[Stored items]
■ ■ ■ ■ ■
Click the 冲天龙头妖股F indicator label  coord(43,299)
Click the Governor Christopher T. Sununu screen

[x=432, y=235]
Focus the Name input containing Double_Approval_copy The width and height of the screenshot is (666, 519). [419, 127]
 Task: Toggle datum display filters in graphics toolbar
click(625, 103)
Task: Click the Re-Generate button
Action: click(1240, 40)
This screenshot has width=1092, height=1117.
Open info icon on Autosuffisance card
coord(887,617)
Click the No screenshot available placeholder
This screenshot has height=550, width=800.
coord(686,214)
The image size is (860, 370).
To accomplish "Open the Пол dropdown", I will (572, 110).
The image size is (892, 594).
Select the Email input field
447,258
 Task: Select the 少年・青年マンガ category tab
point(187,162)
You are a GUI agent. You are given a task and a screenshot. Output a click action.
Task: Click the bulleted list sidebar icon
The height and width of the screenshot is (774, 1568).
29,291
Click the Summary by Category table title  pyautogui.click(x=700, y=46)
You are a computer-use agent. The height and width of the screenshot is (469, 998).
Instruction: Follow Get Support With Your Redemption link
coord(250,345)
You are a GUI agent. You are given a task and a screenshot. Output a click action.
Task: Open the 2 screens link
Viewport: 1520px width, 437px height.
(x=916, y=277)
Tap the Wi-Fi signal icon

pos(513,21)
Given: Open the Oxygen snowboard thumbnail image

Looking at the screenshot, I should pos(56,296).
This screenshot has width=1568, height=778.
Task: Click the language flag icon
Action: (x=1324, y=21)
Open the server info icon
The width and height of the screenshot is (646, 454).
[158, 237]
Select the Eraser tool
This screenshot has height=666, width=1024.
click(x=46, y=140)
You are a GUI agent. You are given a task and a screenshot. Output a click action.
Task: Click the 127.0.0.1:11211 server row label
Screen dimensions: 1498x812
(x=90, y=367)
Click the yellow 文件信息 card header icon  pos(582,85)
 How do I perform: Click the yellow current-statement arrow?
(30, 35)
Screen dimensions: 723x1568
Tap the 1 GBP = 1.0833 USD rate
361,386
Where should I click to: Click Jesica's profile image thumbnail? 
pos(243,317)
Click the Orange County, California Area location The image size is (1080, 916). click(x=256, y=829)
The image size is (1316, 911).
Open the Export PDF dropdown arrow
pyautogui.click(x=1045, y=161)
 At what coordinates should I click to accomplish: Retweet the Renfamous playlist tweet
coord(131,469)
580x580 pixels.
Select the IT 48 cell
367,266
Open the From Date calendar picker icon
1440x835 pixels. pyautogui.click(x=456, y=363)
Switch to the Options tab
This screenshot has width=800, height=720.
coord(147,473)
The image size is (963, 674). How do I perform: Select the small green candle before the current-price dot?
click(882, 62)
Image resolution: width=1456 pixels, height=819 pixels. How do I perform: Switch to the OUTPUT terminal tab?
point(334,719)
■ ■ ■ ■ ■
*Exercise directions:* Each line above should be duplicated without any alteration.

*Solution:*
Click the 冲天龙头妖股F indicator label  coord(43,299)
Click the Governor Christopher T. Sununu screen

[x=432, y=235]
Focus the Name input containing Double_Approval_copy The width and height of the screenshot is (666, 519). [419, 127]
 Task: Toggle datum display filters in graphics toolbar
click(625, 103)
Task: Click the Re-Generate button
Action: click(1240, 40)
This screenshot has width=1092, height=1117.
Open info icon on Autosuffisance card
coord(887,617)
Click the No screenshot available placeholder
This screenshot has height=550, width=800.
coord(686,214)
The image size is (860, 370).
To accomplish "Open the Пол dropdown", I will (572, 110).
The image size is (892, 594).
Select the Email input field
447,258
 Task: Select the 少年・青年マンガ category tab
point(187,162)
You are a GUI agent. You are given a task and a screenshot. Output a click action.
Task: Click the bulleted list sidebar icon
The height and width of the screenshot is (774, 1568).
29,291
Click the Summary by Category table title  pyautogui.click(x=700, y=46)
You are a computer-use agent. The height and width of the screenshot is (469, 998).
Instruction: Follow Get Support With Your Redemption link
coord(250,345)
You are a GUI agent. You are given a task and a screenshot. Output a click action.
Task: Open the 2 screens link
Viewport: 1520px width, 437px height.
(x=916, y=277)
Tap the Wi-Fi signal icon

pos(513,21)
Given: Open the Oxygen snowboard thumbnail image

Looking at the screenshot, I should pos(56,296).
This screenshot has width=1568, height=778.
Task: Click the language flag icon
Action: (x=1324, y=21)
Open the server info icon
The width and height of the screenshot is (646, 454).
[158, 237]
Select the Eraser tool
This screenshot has height=666, width=1024.
click(x=46, y=140)
You are a GUI agent. You are given a task and a screenshot. Output a click action.
Task: Click the 127.0.0.1:11211 server row label
Screen dimensions: 1498x812
(x=90, y=367)
Click the yellow 文件信息 card header icon  pos(582,85)
 How do I perform: Click the yellow current-statement arrow?
(30, 35)
Screen dimensions: 723x1568
Tap the 1 GBP = 1.0833 USD rate
361,386
Where should I click to: Click Jesica's profile image thumbnail? 
pos(243,317)
Click the Orange County, California Area location The image size is (1080, 916). click(x=256, y=829)
The image size is (1316, 911).
Open the Export PDF dropdown arrow
pyautogui.click(x=1045, y=161)
 At what coordinates should I click to accomplish: Retweet the Renfamous playlist tweet
coord(131,469)
580x580 pixels.
Select the IT 48 cell
367,266
Open the From Date calendar picker icon
1440x835 pixels. pyautogui.click(x=456, y=363)
Switch to the Options tab
This screenshot has width=800, height=720.
coord(147,473)
The image size is (963, 674). How do I perform: Select the small green candle before the current-price dot?
click(882, 62)
Image resolution: width=1456 pixels, height=819 pixels. How do I perform: Switch to the OUTPUT terminal tab?
point(334,719)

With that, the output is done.